Paleontologist Bretton Kent (Fossil Sharks of the Chesapeake Bay Region, 1994) describes the origins of fossil colors:
Internal cavities and the microscopic spaces left in fossils by the destruction of organic materials can be eventually refilled by the precipitation of inorganic compounds, such as calcium carbonate, iron oxide and iron phosphate. These minerals help stabilize the fossil, but also alter the color from the white of fresh bone, cartilage or teeth to the various earthy shades typically found in vertebrate fossils. (p. 124)The basic composition of shark teeth as described by Kent – roots composed of osteodentine and crowns composed of enameloid – offers the fossilization process two different canvases to work with, leading usually to at least a bicolor fossil. Circumstances may offer the tooth a fuller palette. The crown appears more susceptible to becoming multi-hued. Here, then, is a sample of my colorful Makos. Several species are represented here and the largest of the bunch are about 1 3/8th inches in length.
What makes this process all the more fascinating is how random the painting might be. Fossils from the same species and from the same formation, perhaps even from within inches of each other, may emerge into daylight presenting different “faces” to the world. Though their coloring differs, the story each has to tell of the species from which it came will be the same. Their taphonomic (post-death) experiences . . . now those will differ.

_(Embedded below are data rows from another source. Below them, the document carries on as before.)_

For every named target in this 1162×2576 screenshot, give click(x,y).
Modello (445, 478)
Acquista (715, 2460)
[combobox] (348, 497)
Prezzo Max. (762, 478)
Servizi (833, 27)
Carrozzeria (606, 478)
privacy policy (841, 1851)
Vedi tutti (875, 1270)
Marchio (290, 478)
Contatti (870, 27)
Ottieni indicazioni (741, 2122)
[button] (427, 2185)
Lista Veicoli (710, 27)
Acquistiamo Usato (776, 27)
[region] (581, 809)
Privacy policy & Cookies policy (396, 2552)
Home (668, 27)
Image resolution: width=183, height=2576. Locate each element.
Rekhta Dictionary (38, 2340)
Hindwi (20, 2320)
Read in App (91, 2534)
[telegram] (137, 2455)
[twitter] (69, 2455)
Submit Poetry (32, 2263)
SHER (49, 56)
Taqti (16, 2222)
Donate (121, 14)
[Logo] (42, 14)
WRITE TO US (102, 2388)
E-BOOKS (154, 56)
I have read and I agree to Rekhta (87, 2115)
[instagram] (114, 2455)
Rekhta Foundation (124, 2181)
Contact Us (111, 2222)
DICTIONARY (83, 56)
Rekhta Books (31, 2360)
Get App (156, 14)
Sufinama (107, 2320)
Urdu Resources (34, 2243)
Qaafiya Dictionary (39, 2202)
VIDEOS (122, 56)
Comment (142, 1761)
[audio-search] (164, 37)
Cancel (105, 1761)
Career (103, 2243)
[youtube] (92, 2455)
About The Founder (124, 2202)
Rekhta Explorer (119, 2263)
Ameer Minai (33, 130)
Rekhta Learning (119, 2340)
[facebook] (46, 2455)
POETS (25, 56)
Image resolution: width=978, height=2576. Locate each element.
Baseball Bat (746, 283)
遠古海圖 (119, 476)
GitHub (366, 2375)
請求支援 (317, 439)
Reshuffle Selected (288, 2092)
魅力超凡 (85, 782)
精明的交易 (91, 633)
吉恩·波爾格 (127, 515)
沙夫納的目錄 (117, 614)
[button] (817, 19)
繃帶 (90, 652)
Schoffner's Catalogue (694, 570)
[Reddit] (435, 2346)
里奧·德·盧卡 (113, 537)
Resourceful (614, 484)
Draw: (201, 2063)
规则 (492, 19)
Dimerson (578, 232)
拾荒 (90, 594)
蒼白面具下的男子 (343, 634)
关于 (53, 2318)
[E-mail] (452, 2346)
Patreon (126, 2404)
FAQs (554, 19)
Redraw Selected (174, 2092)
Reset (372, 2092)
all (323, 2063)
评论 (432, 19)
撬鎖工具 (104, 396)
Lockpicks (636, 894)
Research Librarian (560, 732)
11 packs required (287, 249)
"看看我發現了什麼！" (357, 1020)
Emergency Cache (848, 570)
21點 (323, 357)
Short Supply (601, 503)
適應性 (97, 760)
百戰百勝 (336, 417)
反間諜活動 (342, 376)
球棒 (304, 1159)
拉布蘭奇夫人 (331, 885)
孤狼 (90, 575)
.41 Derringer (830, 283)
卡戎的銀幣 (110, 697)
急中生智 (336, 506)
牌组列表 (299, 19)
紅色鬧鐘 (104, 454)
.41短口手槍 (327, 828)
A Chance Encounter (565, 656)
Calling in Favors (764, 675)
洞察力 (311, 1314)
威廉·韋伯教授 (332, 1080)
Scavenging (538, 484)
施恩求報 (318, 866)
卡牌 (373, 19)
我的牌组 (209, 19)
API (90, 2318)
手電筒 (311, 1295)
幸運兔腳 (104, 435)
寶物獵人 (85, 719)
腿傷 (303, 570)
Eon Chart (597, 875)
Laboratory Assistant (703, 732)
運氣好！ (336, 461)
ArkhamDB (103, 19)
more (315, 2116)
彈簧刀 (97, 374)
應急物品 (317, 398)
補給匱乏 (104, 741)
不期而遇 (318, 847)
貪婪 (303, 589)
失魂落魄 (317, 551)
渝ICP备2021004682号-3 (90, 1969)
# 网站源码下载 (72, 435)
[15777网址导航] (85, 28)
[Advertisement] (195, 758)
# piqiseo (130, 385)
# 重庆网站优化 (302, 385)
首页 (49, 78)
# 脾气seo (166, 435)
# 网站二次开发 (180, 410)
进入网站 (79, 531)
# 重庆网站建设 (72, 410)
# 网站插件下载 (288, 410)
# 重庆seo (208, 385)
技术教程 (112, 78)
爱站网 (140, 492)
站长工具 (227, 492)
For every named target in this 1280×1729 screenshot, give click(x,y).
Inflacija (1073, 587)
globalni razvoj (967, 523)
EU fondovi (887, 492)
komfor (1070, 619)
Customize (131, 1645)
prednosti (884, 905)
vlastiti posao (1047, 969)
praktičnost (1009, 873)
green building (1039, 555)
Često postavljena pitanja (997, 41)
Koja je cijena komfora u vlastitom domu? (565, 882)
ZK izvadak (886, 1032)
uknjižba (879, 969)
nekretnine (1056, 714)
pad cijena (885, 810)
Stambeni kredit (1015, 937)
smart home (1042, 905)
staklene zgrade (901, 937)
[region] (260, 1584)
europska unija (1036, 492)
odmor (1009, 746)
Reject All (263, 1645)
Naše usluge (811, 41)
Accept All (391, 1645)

In the picture below I’ve now identified the various formations from which these teeth came. Each is from the Miocene (most are from around the 20 million year mark within that epoch which stretched from 23 million to 5 million years ago) with the exception of the tooth probably from the Yorktown Formation which is Early Pliocene (some 5 million years ago). The two numbered teeth were found on the same day in just about the same location. Of course, neither of these pieces of information has probative value for this story because they were found in the wash between the Chesapeake Bay and the Calvert Cliffs. As a consequence, though these two teeth could have been initially exposed at the exact same time, they could just as well have emerged weeks, months, or even years apart. Similarly, they may have fossilized in the Calvert Formation in almost the same, precise location but could have spent millions of years in spots several miles apart. Still the circumstances of these finds serves, in my mind at least, to burnish the remarkable differences in coloring between these two teeth.
Simply because I’ve been reading it and there’s a little, related, quirky element to it, these musings on colors now involve Jay Hosler’s original and admittedly peculiar graphic story titled The Sandwalk Adventures: An Adventure in Evolution Told in Five Chapters (2003). The book explains the basic principles of evolution through drawings depicting a conversation between an old Charles Darwin and a follicle mite living in his left eyebrow (and this isn’t even the quirky quality I mentioned).
With the exception of the covers, the drawings in this book are intended to be wholly in black and white. But my copy has a very small handful of drawings in the opening pages that are nicely colored. Where there was intended to be a boring and limited palette, my book enjoys in little pockets a vibrant kaleidoscope of Crayola colors, colors that undoubtedly originated courtesy of some previous owner or, more likely, his or her child. (Ah, the joys of buying used books on Amazon.) Here's an example from the front matter featuring a wonderful quotation.
(I grew to like this book even with its mites; the genial Darwin who graces its pages helps. Further, there is sound science here, particularly in the annotations to the drawings. There . . . I think that’s enough of a “review” to stay within copyright law and excuse my inclusion of the picture above in this posting.)
Fossil-like, my copy of The Sandwalk Adventures reflects its idiosyncratic history in its colors, though it tells the same story as its uncolored kin.